The bill, passed largely along party lines by both chambers of the Republican-led Legislature, prohibits any entity receiving state funds from providing or subsidizing gender-affirming treatments for minors.
It also prohibits individuals or entities receiving state funds, or state employees in their official capacity, from encouraging youth who are suffering from gender dysphoria to pursue either medical or social transition.
The bill prohibits Kansas’ Medicaid from reimbursing or providing coverage for gender-affirming treatments for transgender youth.
It also threatens to strip doctors who recommend gender-affirming treatments of their license to practice, and opens them up to lawsuits from people who medically transition but later experience regret.
In vetoing the bill, Kelly slammed the measure as an intrusion on parental rights, a violation of the medical privacy of transgender individuals, and an example of government overreach.

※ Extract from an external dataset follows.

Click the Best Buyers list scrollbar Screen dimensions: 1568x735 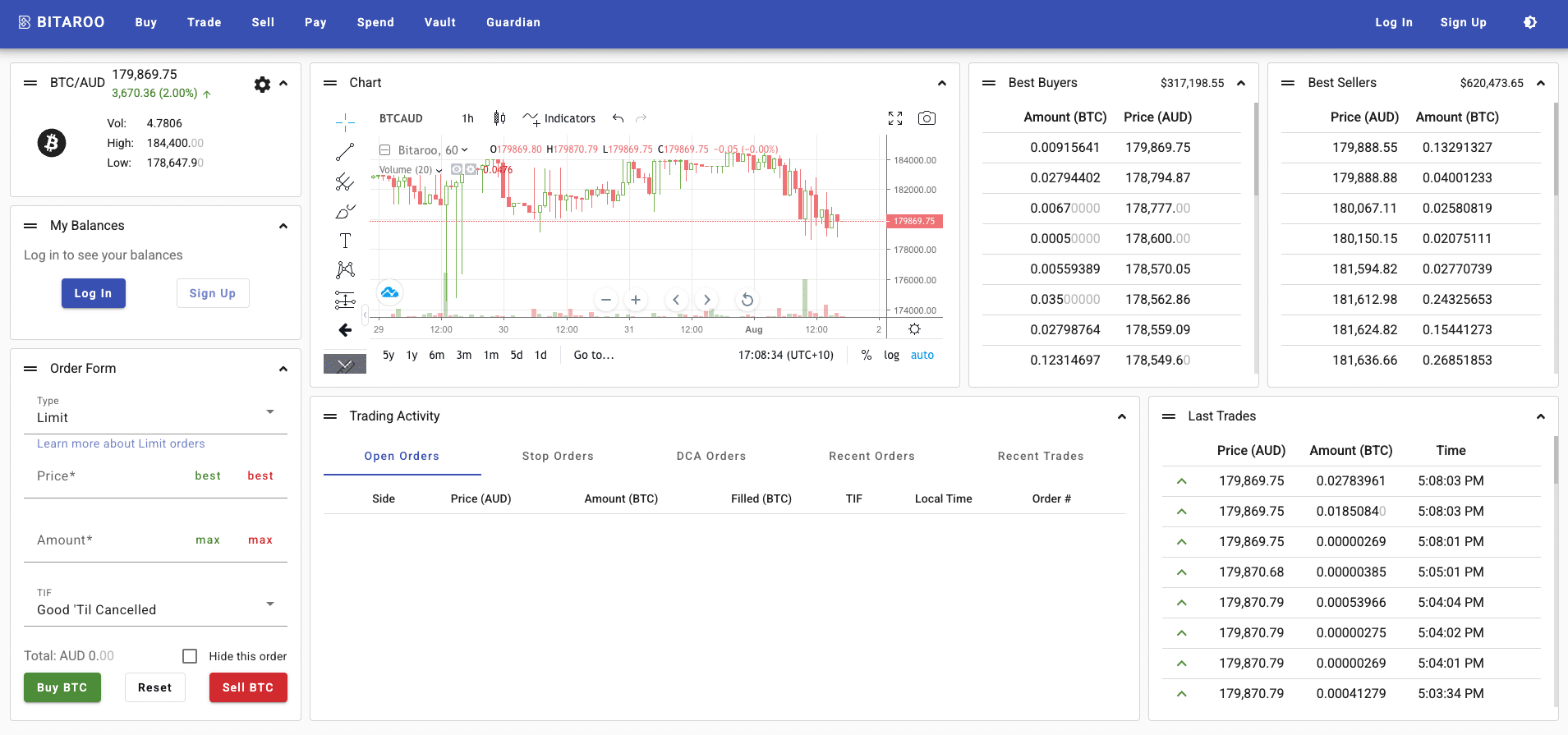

She also said it was wrong to punish medical officials for recommending the most up-to-date, widely accepted treatments for gender dysphoria.
“This divisive legislation targets a small group of Kansans by placing government mandates on them and dictating to parents how to best raise and care for their children,” Kelly said in a statement. “I do not believe that is a conservative value, and it’s certainly not a Kansas value.
“To be clear, this legislation tramples parental rights,” Kelly contineud. “The last place that I would want to be as a politician is between a parent and a child who needed medical care of any kind. And, yet, that is exactly what this legislation does.”
Kelly is now facing a showdown with the Republican-led legislature, whose members could attempt to override her veto and enact the bill into law.
Last year, she vetoed a similar measure banning transgender athletes from competing in female-designated sports, but Republican lawmakers overrode her.
Kelly also vetoed a bill that criminalizes people believed to have “coerced” a person into having an abortion, which is so vague that it might punish people for merely expressing an opinion that a person should consider abortion as an option — raising First Amendment concerns — and a similar bill requiring more than a dozen questions to be added to existing surveys of women seeking out abortions, reports the Kansas Reflector.
Vetoes of all three bills angered Republicans, including Senate President Ty Masterson (R-Andover), who accused her of being beholden to the political Left.
“The governor has made it clear yet again that the radical left controls her veto pen,” Masterson said in a statement. “This devotion to extremism will not stand, and we look forward to overriding her vetoes when we return in two weeks.”